- Task instructions: Scanning the entries below, copy every line that contains the word "coordinates".

- Record excerpts:
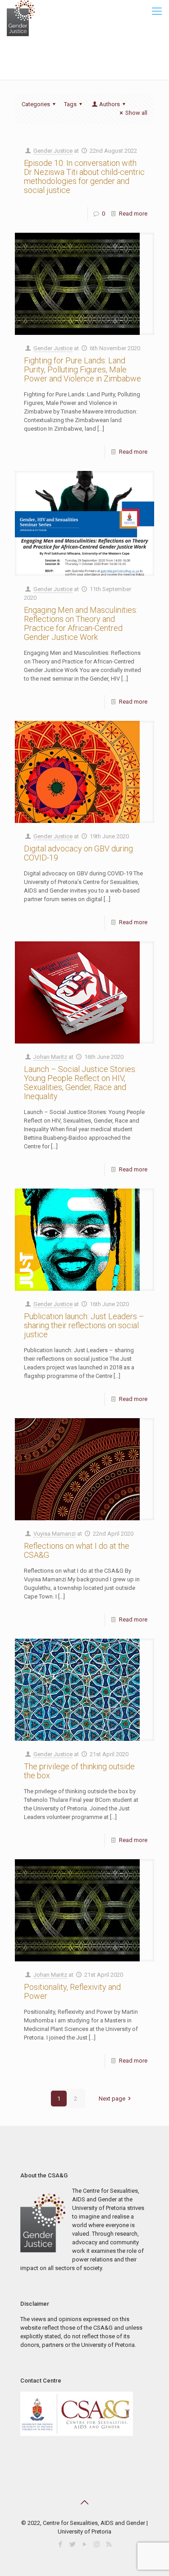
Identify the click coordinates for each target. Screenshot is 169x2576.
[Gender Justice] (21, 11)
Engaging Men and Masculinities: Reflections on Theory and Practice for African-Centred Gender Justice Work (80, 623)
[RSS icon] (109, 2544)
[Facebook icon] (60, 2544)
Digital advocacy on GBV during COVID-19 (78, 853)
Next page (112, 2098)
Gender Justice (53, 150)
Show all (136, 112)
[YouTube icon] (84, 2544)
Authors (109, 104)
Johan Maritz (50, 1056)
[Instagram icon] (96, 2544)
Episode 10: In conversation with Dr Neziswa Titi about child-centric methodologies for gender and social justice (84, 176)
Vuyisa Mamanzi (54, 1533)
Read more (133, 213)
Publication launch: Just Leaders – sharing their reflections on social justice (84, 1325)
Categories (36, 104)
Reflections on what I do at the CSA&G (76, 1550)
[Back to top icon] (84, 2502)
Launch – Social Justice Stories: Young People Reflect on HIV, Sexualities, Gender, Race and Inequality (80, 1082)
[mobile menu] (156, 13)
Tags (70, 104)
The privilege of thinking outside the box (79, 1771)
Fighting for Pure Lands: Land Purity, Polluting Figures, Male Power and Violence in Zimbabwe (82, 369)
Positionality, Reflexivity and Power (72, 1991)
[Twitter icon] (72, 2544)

* * *

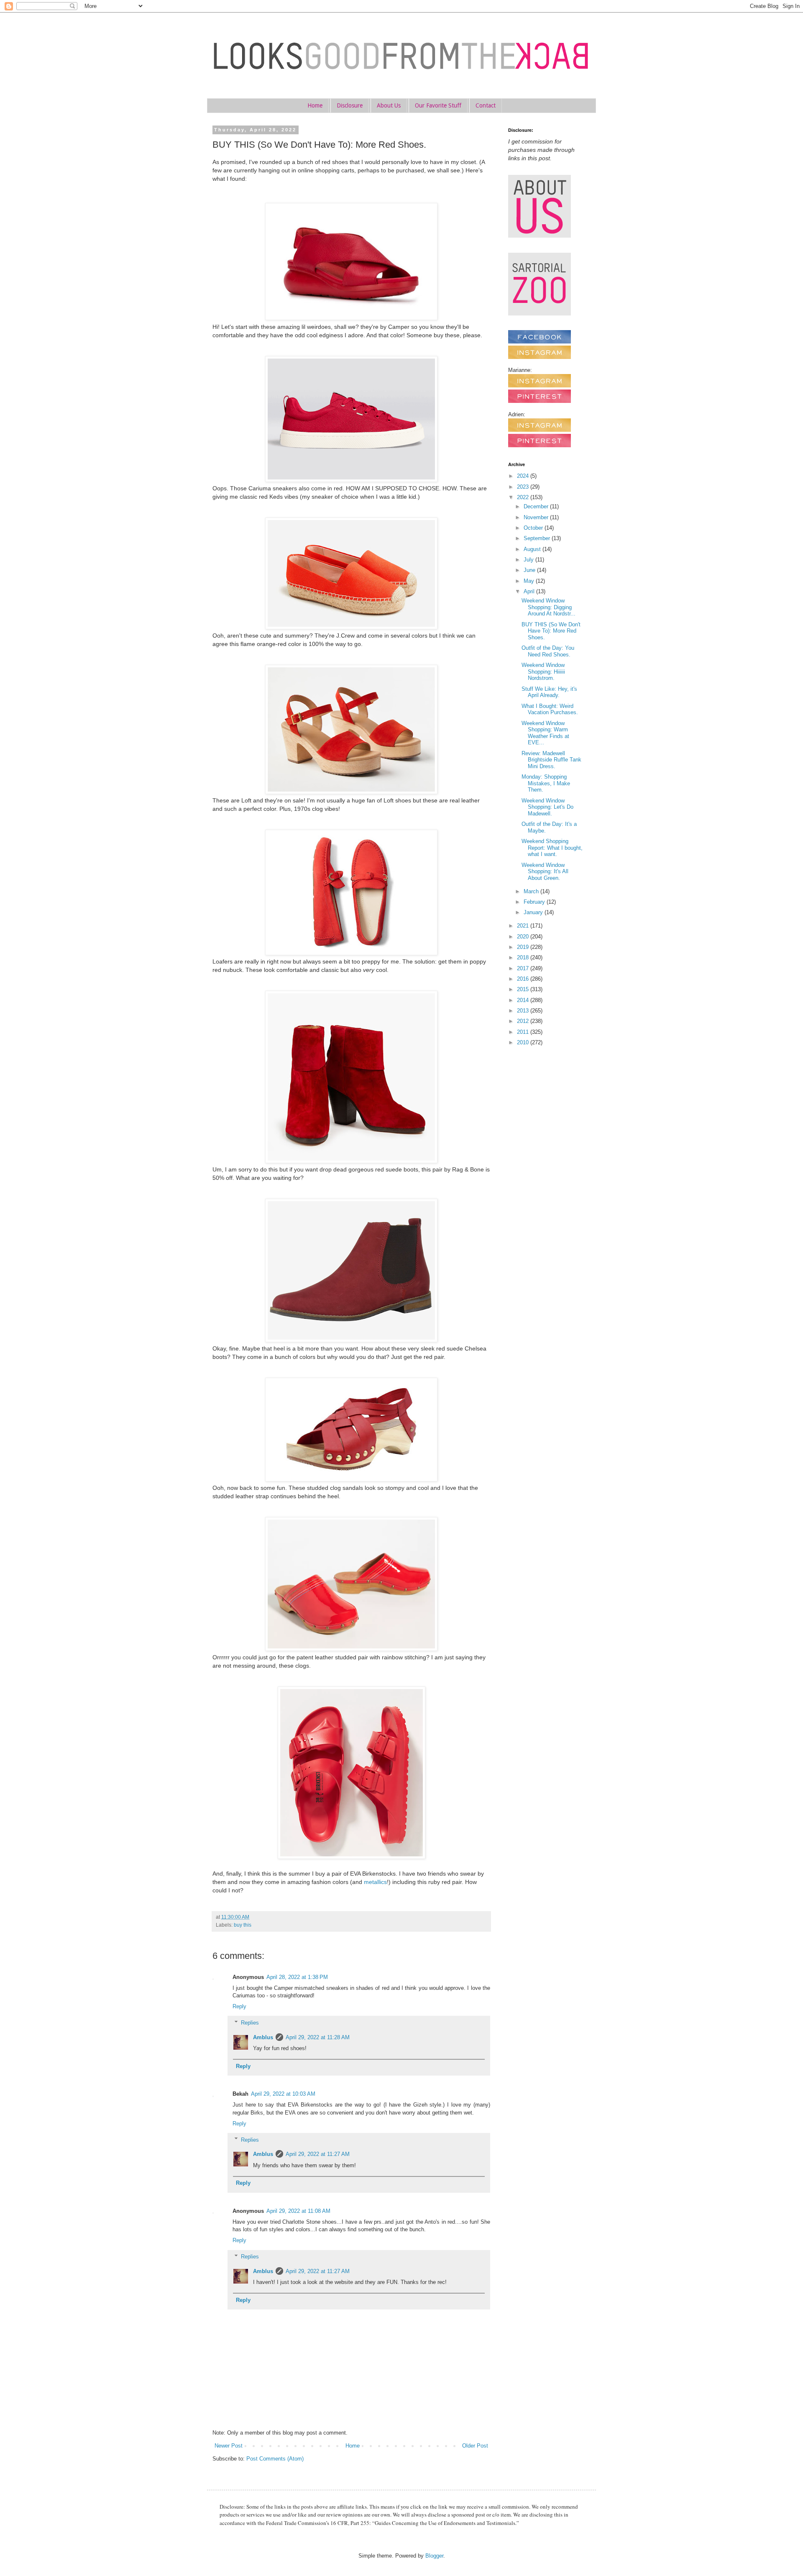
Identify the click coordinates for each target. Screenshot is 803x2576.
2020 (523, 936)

- The answer:
Identify the click coordinates for each target. Screenshot is 169x2576.
Identify the click coordinates for each target. Screenshot is 803x2576.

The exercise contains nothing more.